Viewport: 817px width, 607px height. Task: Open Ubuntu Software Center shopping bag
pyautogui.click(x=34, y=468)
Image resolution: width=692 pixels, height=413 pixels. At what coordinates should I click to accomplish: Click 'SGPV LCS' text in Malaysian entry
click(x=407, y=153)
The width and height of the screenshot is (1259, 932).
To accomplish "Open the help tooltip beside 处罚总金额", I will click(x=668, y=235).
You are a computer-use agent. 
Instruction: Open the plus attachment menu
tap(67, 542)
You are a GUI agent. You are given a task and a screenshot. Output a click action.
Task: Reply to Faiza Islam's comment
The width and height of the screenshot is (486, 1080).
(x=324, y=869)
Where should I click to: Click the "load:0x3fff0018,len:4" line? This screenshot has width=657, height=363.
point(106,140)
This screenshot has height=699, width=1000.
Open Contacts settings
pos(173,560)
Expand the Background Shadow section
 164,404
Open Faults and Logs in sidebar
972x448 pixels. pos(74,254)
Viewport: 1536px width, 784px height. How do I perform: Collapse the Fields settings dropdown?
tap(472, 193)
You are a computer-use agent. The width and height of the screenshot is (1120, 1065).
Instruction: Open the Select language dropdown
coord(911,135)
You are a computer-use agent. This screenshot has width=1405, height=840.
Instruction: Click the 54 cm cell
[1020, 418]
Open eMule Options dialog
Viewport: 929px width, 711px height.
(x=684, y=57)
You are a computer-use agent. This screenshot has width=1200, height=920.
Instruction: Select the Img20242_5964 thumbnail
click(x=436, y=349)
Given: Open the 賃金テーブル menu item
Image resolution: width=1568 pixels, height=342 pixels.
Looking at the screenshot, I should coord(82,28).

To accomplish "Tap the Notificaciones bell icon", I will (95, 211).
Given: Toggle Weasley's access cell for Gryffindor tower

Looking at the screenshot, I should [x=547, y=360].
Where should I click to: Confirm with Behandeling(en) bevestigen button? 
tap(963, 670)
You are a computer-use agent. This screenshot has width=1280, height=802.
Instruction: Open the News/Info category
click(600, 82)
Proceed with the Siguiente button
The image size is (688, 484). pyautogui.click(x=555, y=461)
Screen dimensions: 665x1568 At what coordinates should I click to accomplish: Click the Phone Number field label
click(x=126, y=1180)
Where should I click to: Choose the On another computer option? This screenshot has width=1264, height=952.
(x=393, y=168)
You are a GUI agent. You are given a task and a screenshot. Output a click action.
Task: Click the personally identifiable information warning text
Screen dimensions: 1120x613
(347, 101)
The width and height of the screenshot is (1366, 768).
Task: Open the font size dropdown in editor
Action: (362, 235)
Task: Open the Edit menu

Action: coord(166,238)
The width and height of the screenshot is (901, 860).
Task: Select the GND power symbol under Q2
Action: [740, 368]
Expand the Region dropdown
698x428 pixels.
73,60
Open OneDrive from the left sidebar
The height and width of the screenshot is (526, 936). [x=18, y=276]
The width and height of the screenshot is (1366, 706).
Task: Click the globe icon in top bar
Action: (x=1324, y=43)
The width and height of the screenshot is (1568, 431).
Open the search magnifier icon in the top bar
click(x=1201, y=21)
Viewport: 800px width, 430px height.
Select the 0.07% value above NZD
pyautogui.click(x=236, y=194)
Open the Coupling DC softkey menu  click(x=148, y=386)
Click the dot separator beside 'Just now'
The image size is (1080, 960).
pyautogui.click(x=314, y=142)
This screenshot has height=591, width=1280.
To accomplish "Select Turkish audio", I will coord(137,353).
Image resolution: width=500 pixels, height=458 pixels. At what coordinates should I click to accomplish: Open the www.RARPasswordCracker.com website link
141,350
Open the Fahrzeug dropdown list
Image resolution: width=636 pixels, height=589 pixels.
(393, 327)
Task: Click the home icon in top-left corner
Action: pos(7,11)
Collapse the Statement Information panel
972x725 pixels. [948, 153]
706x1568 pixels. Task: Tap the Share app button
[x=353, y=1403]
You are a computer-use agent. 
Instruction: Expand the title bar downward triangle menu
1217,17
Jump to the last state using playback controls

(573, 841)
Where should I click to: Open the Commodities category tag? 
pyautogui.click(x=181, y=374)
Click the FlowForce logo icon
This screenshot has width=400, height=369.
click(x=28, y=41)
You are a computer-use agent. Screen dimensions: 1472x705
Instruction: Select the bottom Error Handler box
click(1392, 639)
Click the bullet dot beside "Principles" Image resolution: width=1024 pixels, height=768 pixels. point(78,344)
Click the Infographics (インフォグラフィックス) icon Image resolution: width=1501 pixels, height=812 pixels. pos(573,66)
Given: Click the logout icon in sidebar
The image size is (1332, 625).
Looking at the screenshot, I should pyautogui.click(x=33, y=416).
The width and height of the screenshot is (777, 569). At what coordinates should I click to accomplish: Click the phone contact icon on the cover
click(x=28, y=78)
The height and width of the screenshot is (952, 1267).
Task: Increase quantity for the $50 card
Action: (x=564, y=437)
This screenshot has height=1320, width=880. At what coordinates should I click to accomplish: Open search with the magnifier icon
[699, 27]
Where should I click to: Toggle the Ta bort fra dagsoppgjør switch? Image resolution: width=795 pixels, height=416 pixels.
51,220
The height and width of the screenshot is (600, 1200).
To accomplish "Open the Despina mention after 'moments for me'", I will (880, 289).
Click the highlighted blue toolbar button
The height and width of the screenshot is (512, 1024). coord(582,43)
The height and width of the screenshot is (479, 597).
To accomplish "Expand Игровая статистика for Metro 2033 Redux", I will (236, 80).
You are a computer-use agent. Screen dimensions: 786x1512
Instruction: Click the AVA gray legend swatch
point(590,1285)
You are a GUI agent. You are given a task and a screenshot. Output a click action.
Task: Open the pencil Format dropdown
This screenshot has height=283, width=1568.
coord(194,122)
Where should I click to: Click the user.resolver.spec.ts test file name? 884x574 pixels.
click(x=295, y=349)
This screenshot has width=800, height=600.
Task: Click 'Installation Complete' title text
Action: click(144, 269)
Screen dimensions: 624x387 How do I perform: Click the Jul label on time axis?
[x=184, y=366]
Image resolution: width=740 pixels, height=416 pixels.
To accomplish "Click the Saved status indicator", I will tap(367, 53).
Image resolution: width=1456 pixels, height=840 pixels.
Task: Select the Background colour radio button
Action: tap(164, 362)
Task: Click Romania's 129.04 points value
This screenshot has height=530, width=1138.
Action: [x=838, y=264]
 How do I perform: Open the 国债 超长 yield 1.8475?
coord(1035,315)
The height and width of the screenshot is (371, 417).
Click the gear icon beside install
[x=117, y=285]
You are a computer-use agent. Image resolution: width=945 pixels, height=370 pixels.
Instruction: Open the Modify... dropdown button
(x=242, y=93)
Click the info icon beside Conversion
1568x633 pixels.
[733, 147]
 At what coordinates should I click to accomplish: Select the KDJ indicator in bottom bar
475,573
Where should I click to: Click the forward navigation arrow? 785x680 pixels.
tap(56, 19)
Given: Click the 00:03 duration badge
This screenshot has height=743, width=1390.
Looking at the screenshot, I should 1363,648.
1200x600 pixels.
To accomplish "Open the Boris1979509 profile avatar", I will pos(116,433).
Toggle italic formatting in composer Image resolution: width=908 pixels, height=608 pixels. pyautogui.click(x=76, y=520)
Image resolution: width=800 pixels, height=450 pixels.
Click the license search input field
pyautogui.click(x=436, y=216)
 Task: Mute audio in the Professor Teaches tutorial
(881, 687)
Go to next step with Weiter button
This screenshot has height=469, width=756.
+ + + +
REQUIREMENT: Lines from the beginning of the data above through the line containing "The width and height of the screenshot is (1259, 932)." are to be returned exactly, and no others.

RESULT:
Viewport: 817px width, 607px height. Task: Open Ubuntu Software Center shopping bag
pyautogui.click(x=34, y=468)
Image resolution: width=692 pixels, height=413 pixels. At what coordinates should I click to accomplish: Click 'SGPV LCS' text in Malaysian entry
click(x=407, y=153)
The width and height of the screenshot is (1259, 932).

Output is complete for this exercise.